Traveling up and down the West Coast in August, friends, family, and strangers solicited my thoughts on Cuba. “It’s a wonderful country,” I tell them, “and if you’re willing to wait in line for half an hour or so, you can get a double-scoop ice cream cone on a hot, sticky day for less than a nickel.”

“No, no,” they clarify, “do you think that Fidel is still alive? Do you think that brother Raúl will be able to maintain the dictatorship once Castro passes on or will the island rebel? Will Cuban expats in Miami return to their country and reclaim their former private property? What about US policy? Are we meddling too much? Not enough?”

And so forth.

Following a new year’s resolution to reign in my sarcasm, I gave them my sincere, albeit uncertain, unimportant, and thoroughly boring, opinions to all of their questions. (My thoughts pretty much correspond to Costa Rican president, Oscar Arias’)

The best thing I’ve ever read about Cuba comes from Eduardo Galeano and it goes a little something like …

CHRONICLE OF THE CITY OF HAVANA

His parents had fled to the north. In those days, he and the revolution were both in their infancy. A quarter of a century later, Nelson Valdés traveled from Los Angeles to Havana to visit his homeland.

Every day at noon, Nelson would take the guagua, bus number 68, from the hotel entrance, to the José Martí Library. There he would read books on Cuba until nightfall.

One day at noon, guagua 68 screeched to a halt at an intersection. There were cries of protest at the tremendous jolt until the passengers saw why the bus driver had jammed on the brakes: a magnificent woman had just crossed the street.

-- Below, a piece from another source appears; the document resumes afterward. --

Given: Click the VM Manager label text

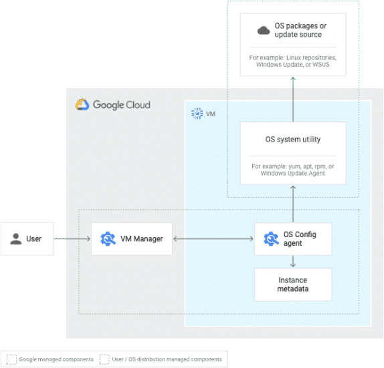Looking at the screenshot, I should click(x=142, y=239).
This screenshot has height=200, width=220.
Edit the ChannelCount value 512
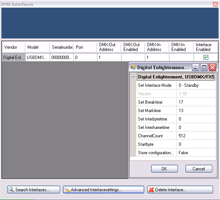pyautogui.click(x=196, y=136)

“You’ll have to forgive me, gentlemen,” said the driver of guagua 68, and he got out. All the passengers applauded and wished him luck.

The bus driver swaggered along, in not hurry, and the passengers watched him approach the saucy female, who stood on the corner, leaning against the wall, licking an ice cream cone. From guagua 68, the passengers followed the darting motion of her tongue as it kissed the ice cream while the driver talked on and on with no apparent result, until all at once she laughed and glanced up at him. The driver gave the thumbs-up sign and the passengers burst into a hearty ovation.

But when the driver went into the ice cream parlor, the passengers began to get restless. And when he came out a bit later with an ice cream cone in each hand, panic spread among the masses.

They beeped the horn. Someone leaned on it with all his might and honked like a burglar alarm, but the bus driver, deaf, nonchalant, was glued to the delectable woman.

Then, from the back of guagua 68, a woman with the appearance of a huge cannon ball, and an air of authority, stepped forward. Without a word, she sat in the driver’s seat and put the engine in gear. Guagua 68 continued on its route, stopping at its customary stops, until the woman arrived at her own and got off. Another passenger took her place for a stretch, stopping at every bus stop, and then another, and another, and so guagua 68 continued on to the end of the line.

Nelson Valdés was the last one to get off. He had forgotten all about the library.